------ SELECTED EXCERPT

I have a mathematical problem with calculating the average value of the analog current/Kilowatt signals received from the RTU over one full minute.

I have used the normal average calulation method
below which is given the wrong result.

For example

time Value
s.ms ( A )
03.600 10
10.200 12
11.200 20
59.900 15
Avr = (10+12+20+15)/4 = 14.25 A

I know that this is wrong but I do not know where can I find the other way.

I have heard that integate calculation is need to be used but I do not know the fulmular.

So please advise me how and what is the right method to calculate the time oriented average calculation for analog value.

 

In your calculation, sampling rate should be same. In the other word you need sampling current with constant time. if not you have to include variable time in your formula.

Regards,
Udin

 

Responding to Tong's query:

If the measurements are instantaneous values taken at the 4 times noted and the values at 0.0 and 60.0 ms are zero, then you calculate the RMS equivalent or Root-Mean-Square value. That is, the square-root of the mean-value of the square. The formula is:

A(rms) = SQRT [ (A1^2+A2^2+A3^2+A4^2)/4 ]

For your case the value is 14.74 !

However, if the values at 0 and 60 ms are not zero then you should consider another method. Contact me if you can obtain y-values (ordinates) corresponding to the time-base (abscissa) divided into 6 equal parts.

------------

From the forum thread on averaging analog current readings, extract the passage that begins with the words "For your case" and ends with "6 equal parts.", copying it without any changes.

------ SUPPLIED RECORDS

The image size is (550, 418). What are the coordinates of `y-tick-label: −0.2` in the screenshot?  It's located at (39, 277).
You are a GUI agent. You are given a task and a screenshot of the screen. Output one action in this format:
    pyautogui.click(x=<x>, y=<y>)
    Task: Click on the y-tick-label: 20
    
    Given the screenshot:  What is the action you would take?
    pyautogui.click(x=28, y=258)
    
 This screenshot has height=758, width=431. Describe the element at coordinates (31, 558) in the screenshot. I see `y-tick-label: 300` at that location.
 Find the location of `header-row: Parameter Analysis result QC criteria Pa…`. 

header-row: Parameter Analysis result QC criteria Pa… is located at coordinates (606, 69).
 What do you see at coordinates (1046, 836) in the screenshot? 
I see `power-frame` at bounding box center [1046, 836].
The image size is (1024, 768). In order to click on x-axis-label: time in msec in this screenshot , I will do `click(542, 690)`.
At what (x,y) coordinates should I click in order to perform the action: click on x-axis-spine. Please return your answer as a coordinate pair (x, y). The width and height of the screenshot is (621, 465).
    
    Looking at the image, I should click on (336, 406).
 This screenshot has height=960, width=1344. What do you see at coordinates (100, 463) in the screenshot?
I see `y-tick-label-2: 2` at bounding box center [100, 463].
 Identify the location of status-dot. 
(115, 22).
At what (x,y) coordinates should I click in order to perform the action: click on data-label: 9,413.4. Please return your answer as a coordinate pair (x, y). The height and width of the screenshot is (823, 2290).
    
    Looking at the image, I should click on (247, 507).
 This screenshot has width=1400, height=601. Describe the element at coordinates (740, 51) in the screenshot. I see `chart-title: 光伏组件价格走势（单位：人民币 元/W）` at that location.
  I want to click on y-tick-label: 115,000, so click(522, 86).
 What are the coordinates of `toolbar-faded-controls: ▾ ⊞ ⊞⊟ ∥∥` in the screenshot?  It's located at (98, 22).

------------

SOLUTION TO THIS TASK
For your case the value is 14.74 !

However, if the values at 0 and 60 ms are not zero then you should consider another method. Contact me if you can obtain y-values (ordinates) corresponding to the time-base (abscissa) divided into 6 equal parts.